Problem description:
Going through the data below, please show each line containing the string "computer".

··· Data records ···

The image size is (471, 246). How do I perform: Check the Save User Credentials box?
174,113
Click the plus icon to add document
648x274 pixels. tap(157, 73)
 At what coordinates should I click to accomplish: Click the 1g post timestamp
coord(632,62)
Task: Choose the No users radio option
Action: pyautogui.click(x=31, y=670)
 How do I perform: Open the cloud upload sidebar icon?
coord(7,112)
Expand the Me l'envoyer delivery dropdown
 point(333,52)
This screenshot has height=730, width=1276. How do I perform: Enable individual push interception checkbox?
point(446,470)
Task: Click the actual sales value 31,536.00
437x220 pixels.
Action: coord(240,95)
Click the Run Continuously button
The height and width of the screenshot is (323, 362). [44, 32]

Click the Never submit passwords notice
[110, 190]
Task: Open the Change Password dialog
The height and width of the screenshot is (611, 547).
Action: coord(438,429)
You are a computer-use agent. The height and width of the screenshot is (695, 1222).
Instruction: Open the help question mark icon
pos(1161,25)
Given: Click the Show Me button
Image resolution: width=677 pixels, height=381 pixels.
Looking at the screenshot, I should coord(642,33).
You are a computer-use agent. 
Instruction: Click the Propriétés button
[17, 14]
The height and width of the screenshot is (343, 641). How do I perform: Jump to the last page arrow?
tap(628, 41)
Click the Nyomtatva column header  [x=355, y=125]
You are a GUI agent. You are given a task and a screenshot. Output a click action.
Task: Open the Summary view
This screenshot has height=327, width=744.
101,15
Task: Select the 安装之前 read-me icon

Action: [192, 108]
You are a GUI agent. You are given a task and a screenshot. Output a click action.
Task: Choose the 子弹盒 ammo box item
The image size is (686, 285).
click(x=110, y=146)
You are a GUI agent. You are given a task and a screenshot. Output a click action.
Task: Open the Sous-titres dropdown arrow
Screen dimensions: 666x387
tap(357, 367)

···

Exercise output:
You are a computer-use agent. The height and width of the screenshot is (695, 1222).
You are a computer-use agent. 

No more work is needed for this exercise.